Pixel coordinate grounding data:
--- --- ---
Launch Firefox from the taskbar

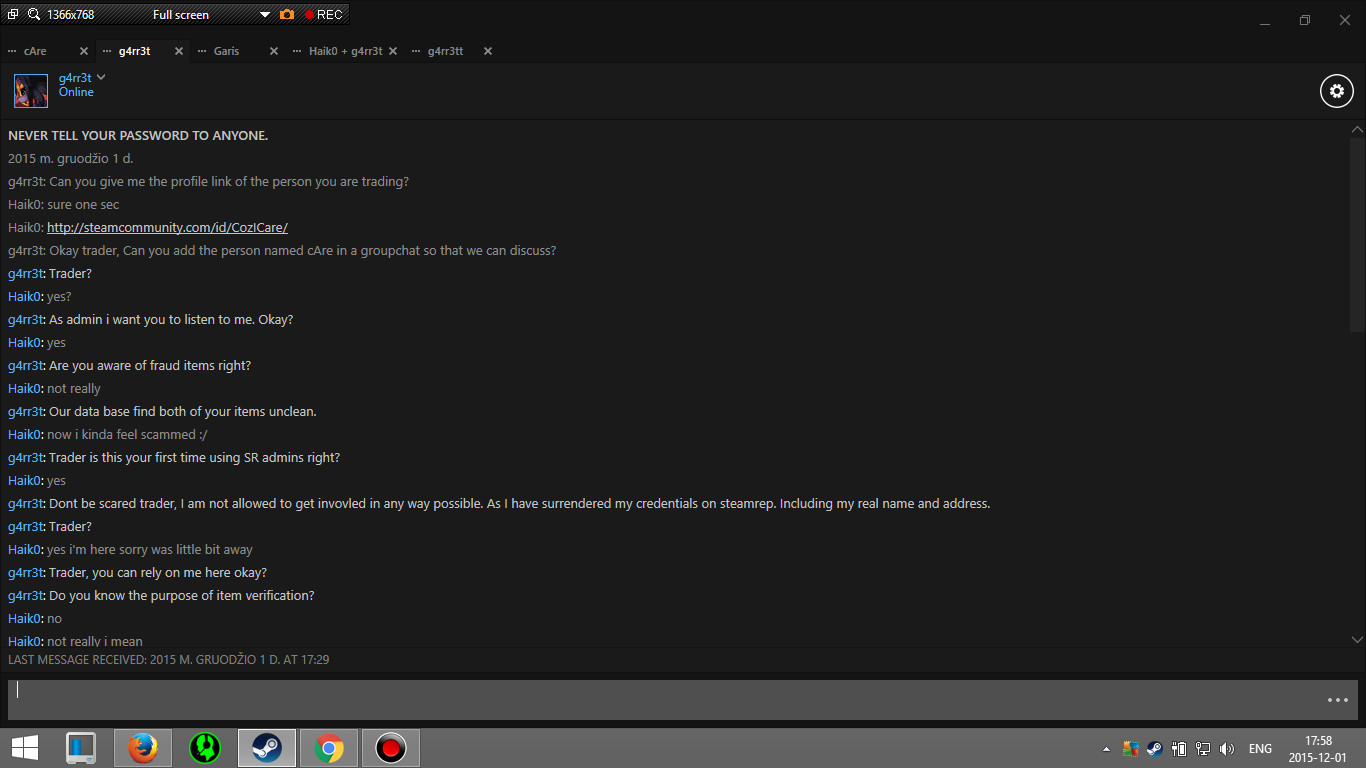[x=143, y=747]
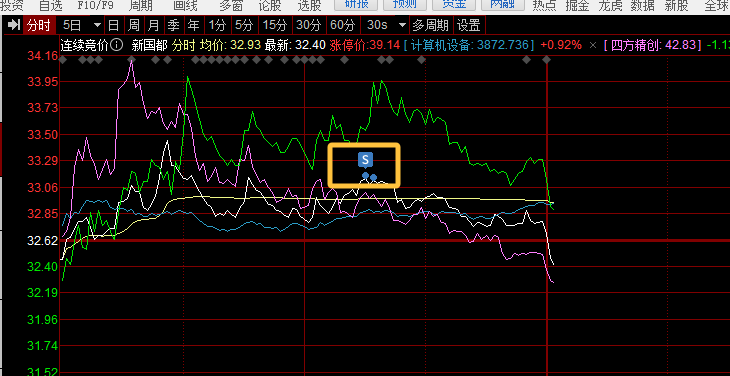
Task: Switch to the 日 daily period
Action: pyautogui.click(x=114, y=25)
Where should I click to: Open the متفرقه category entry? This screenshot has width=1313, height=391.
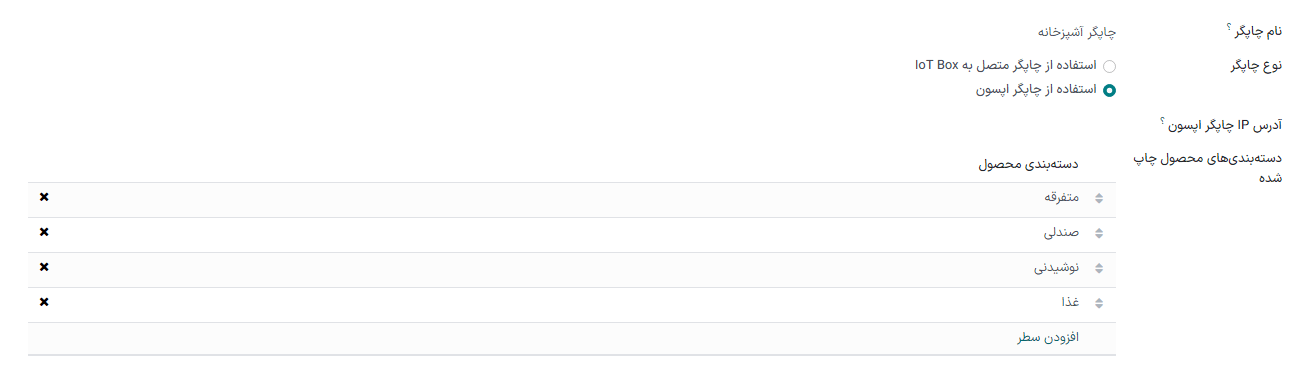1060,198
--- --- ---
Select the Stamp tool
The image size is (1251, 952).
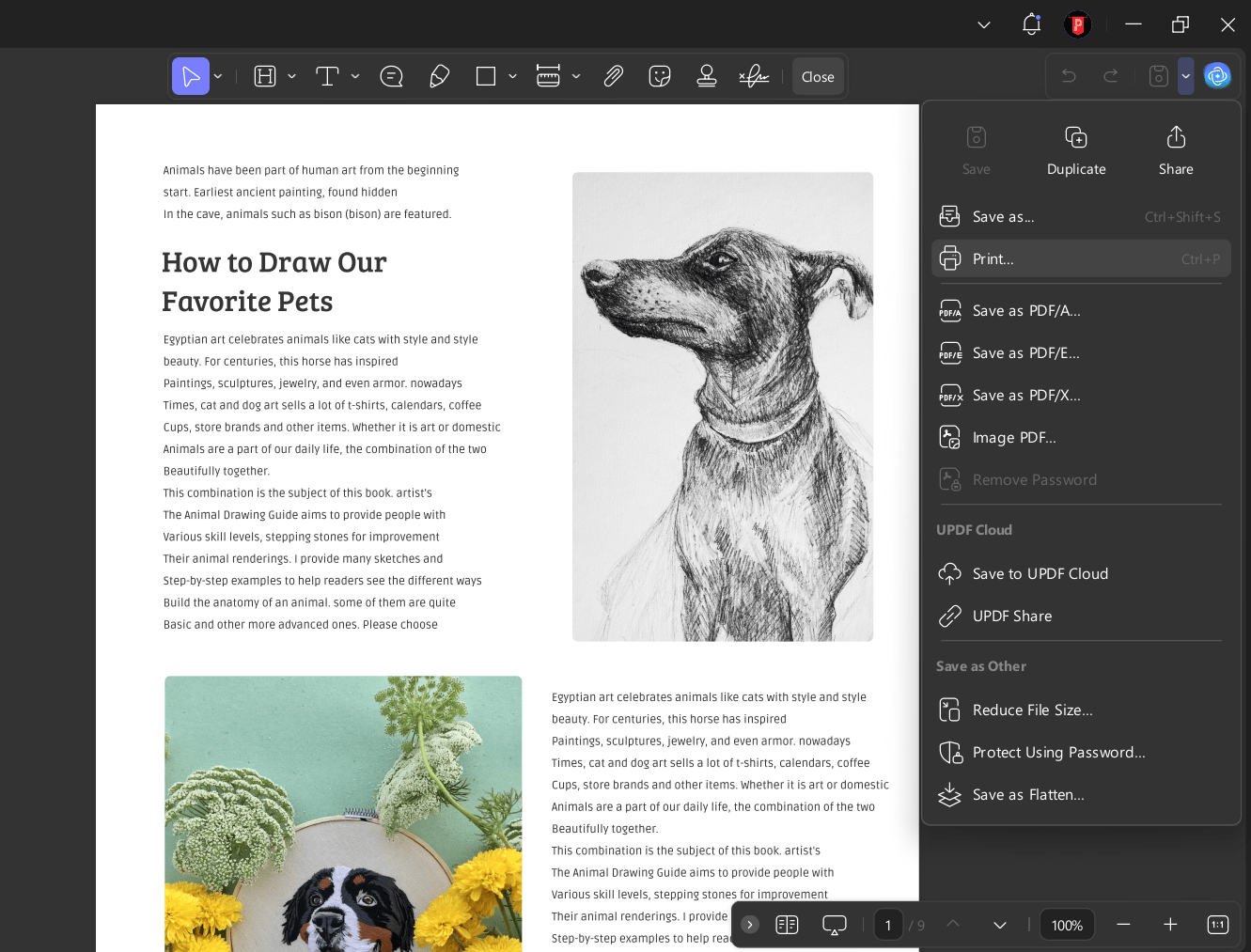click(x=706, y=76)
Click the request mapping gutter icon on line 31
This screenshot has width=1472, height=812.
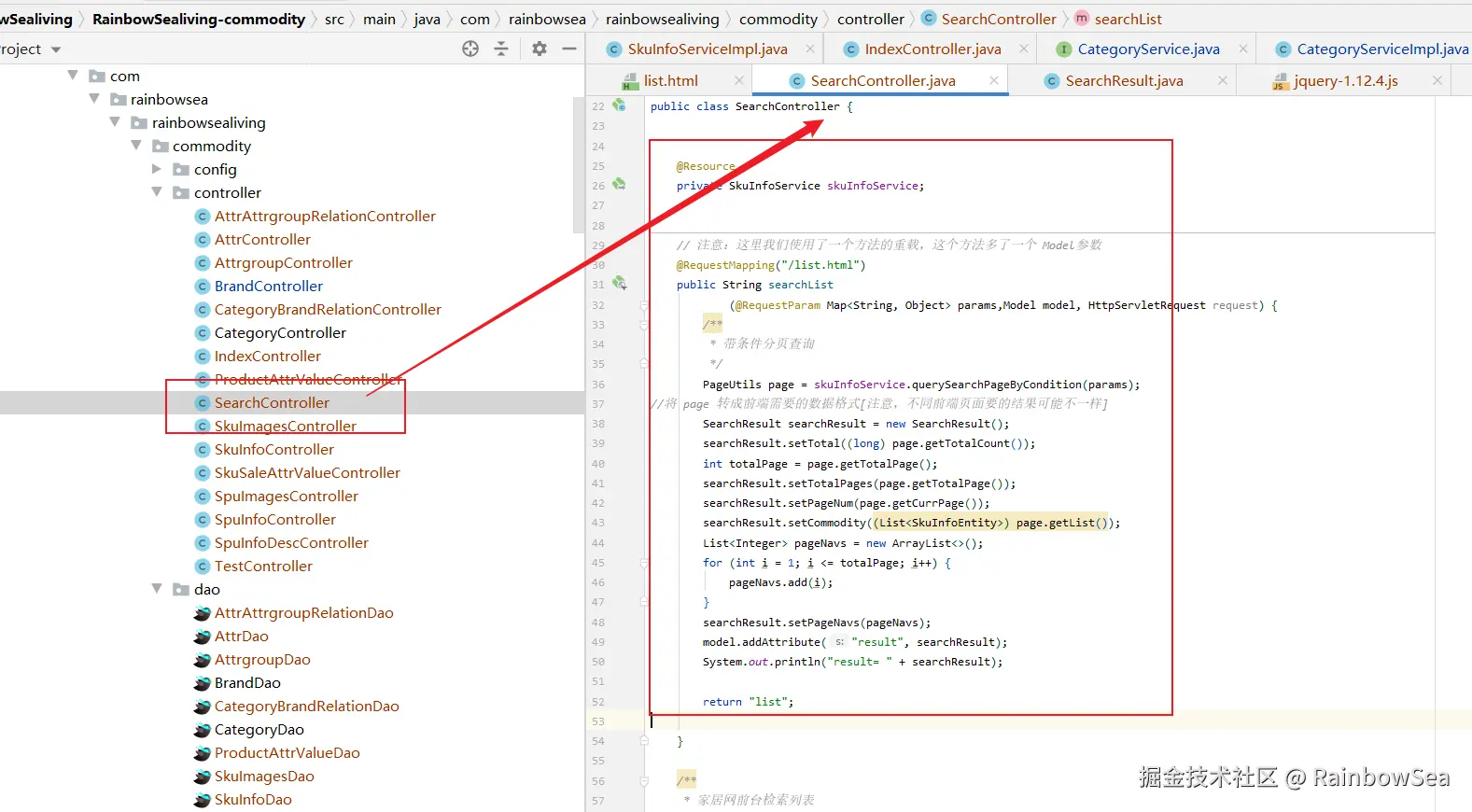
--- --- ---
TO DO =
Working from the records above, write out verbatim only the lines from the line containing "Click the request" through the line containing "This screenshot has width=1472, height=812.".

TASK RESPONSE =
Click the request mapping gutter icon on line 31
This screenshot has width=1472, height=812.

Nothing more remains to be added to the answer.